PROVIDED TEXT:
OpenFOAM® v1712: New and improved parallel operation

OpenFOAM® v1712: New and improved parallel operation

31/12/2017

New collated file input and output

OpenFOAM’s input and output (I/O) system has received an update that provides users with the choice of how to read and write OpenFOAM data files. All I/O is now redirected through an object called fileHandler. This file handler can be selected through a standard run-time selection model. This release ships with three file handlers which differ in how they handle parallel operation:

  • uncollated : This is the normal behaviour where in parallel every processor writes its own processorXXX directory.
  • masterUncollated : Special version of uncollated that performs all I/O on the master, and therefore does not require NFS (but is slower).
  • collated : This writes all processors into a single file. This drastically reduce the number of files generated for parallel runs. For each output time a single field file is assembled, as opposed to all fields being written per processor, e.g. Looking at the $FOAM_CASE directory, instead of seeing directories processor0 processorN, a single processors directory is written.

Note that the available fileHandlers can be extended via user libraries loaded through the libs entry in the system/controlDict, and then enabled by overriding the fileHandler in the OptimisationSwitches - see below.

The fileHandler can be selected (in order of precedence):

  • through the environment variable FOAM_FILEHANDLER
  • as a setting in the OptimisationSwitches dictionary located in the $WM_PROJECT_DIR/etc/controlDict file, or the per-user override in the  /.OpenFOAM/v1712/controlDict file or per-case override in the $FOAM_CASE/system/controlDict file

    OptimisationSwitches
    {
        //- Parallel IO file handler
        //  uncollated (default), collated or masterUncollated
        fileHandler uncollated;
    }
  • as a command line option -fileHandler:

    decomposePar -fileHandler collated

From a user perspective, the collated option may be beneficial if there are too many files; note that collated operation is generally no faster than using NFS. To activate the collated file handler, two additional entries should be updated in the OptimisationSwitches dictionary:

  • maxThreadFileBufferSize must be set to a non-zero value, defined as the size in bytes of the buffer. If the buffer is too small to receive all of the data it will be received in the write thread, which requires the MPI to have full thread support.

    If the value remains at zero no threading is used for the writing which can lead to a severe bottleneck:

    OptimisationSwitches
    {
        //- collated: thread buffer size for queued file writes.
        //  If set to 0 or not sufficient for the file size, threading is not used.
        //  Default: 1e9
        maxThreadFileBufferSize 1e9; // v1712 default is 0;
    }
  • maxMasterFileBufferSize is a buffer size in bytes. Ideally this should be set large enough to receive all of the file data to avoid switching to a blocking/scheduled transfer method:

    OptimisationSwitches
    {
        //- collated | masterUncollated: non-blocking buffer size.
        //  If the file exceeds this buffer size scheduled transfer is used.

CHALLENGE 1: Print the entries from their first line through the line that contains "click(830, 426)", including both ends, and leave the pictures out.
The entries have nothing to do with the OpenFOAM v1712 page.

RECORDS SUPPLIED:

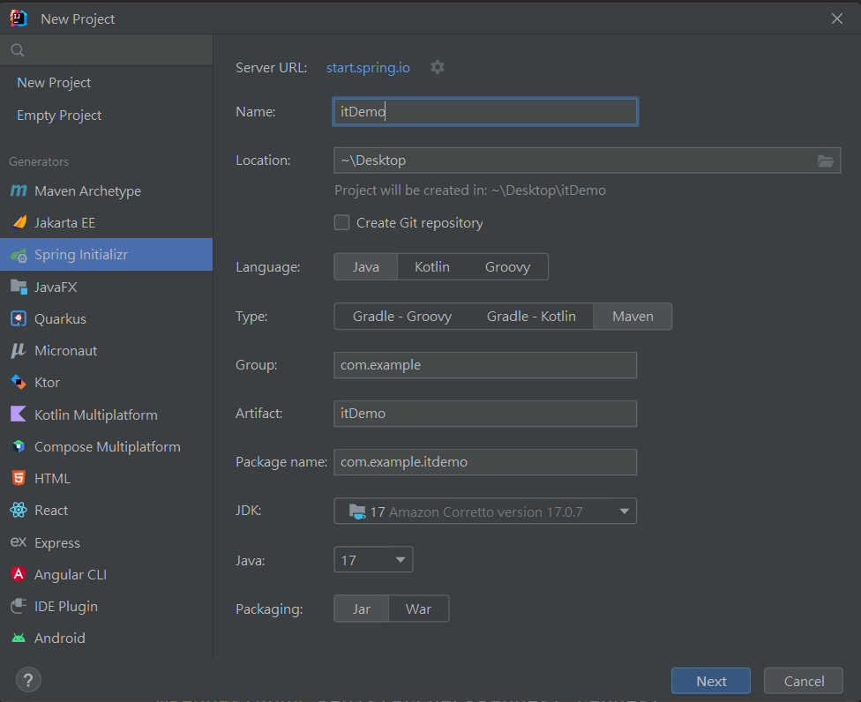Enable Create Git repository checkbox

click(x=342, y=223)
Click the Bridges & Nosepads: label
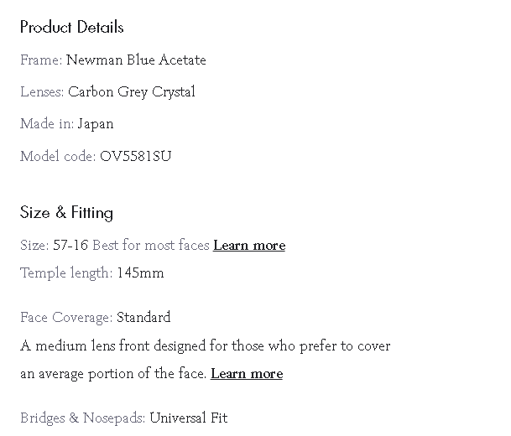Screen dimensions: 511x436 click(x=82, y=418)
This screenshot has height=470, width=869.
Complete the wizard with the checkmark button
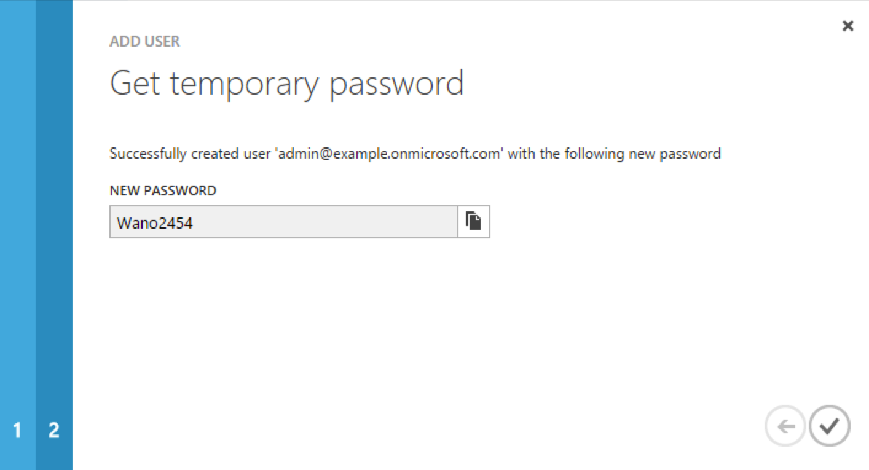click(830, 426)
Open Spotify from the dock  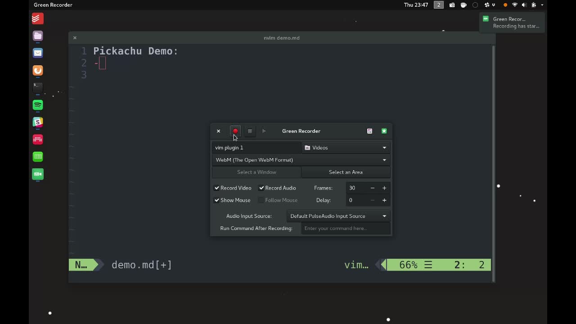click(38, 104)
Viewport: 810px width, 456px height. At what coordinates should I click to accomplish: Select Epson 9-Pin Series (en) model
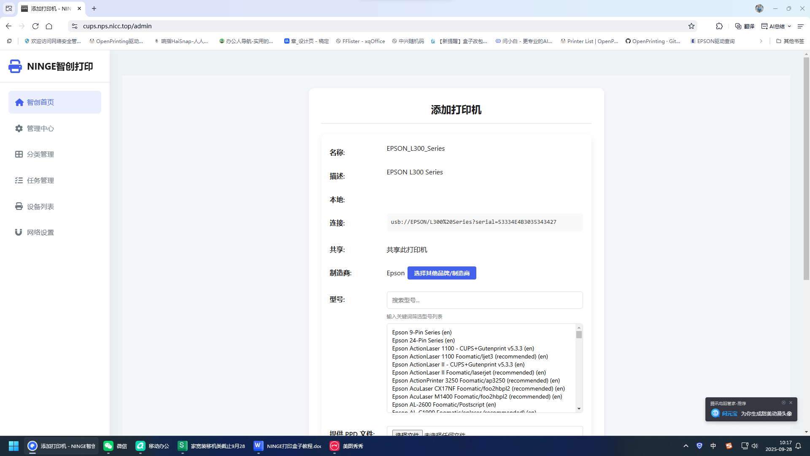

CHALLENGE 2: Write a continuation of the OpenFOAM v1712 page that picks up right after its final line.

WRITTEN RESPONSE 1:
Enable Create Git repository checkbox

click(x=342, y=223)
Click the Bridges & Nosepads: label
Screen dimensions: 511x436 click(x=82, y=418)
This screenshot has height=470, width=869.
Complete the wizard with the checkmark button
click(830, 426)

WRITTEN RESPONSE 2:
        //  Default: 1e9
        maxMasterFileBufferSize 1e9;
    }
  • Note that the buffer size cannot exceed 2Gb due to an MPI limit

Note that for collated operation:

  • the binary format should be used; ascii is supported but produces larger files. Note that writeCompression is not beneficial with binary files and not supported for e.g.decomposePar
  • MPI is initialised using full thread support i.e. enabling MPI communication in any thread. However, communication from a spawned thread is only used if the data size is larger than the maxThreadFileBufferSize - see above. We have observed problems using this with various versions of openmpi (1.10, 2.1, 3.0) when using Infiniband (IB). However, TCP is generally robust.
  • collated can read the uncollated and collated formats but will write collated format.
  • files can be converted using the foamFormatConvert utility e.g. to convert mesh and fields in collated format back to uncollated format:

    mpirun -np 4 foamFormatConvert -fileHandler uncollated -parallel
  • ascii collated files look editable but are not! They are a binary dump of one (ascii or binary) buffer per processor.
  • all regIOobjects that implement streaming, i.e. implement readData/writeData are supported.

Source code
$FOAM_SRC/OpenFOAM/global/fileOperations
Examples
$FOAM_TUTORIALS/IO/fileHandler

Attribution
This development was led by Mattijs Janssens - see commit 85f12f
Integration
This functionality is still evolving and will continue to be developed in future releases

Updated decomposePar utility

Updates to the decomposePar utility provide greater control over the decomposition for parallel runs, particularly for multi-region cases. In earlier releases, all regions were decomposed into the same number of sub-domains, whereby if one region was much smaller e.g. for surface film, conjugate heat transfer etc. this strategy could prove inefficient. The updates provides:

  • region-by-region decomposition method;
  • region-by-region specification for the number of processor domains; and
  • simplified and more consistent specification of the decomposition model coefficients.

numberOfSubdomains 2048;
method metis;

regions
{
    heater
    {
        numberOfSubdomains 2;
        method      hierarchical;
        coeffs
        {
            n           (2 1 1);
        }
    }

    "*.solid"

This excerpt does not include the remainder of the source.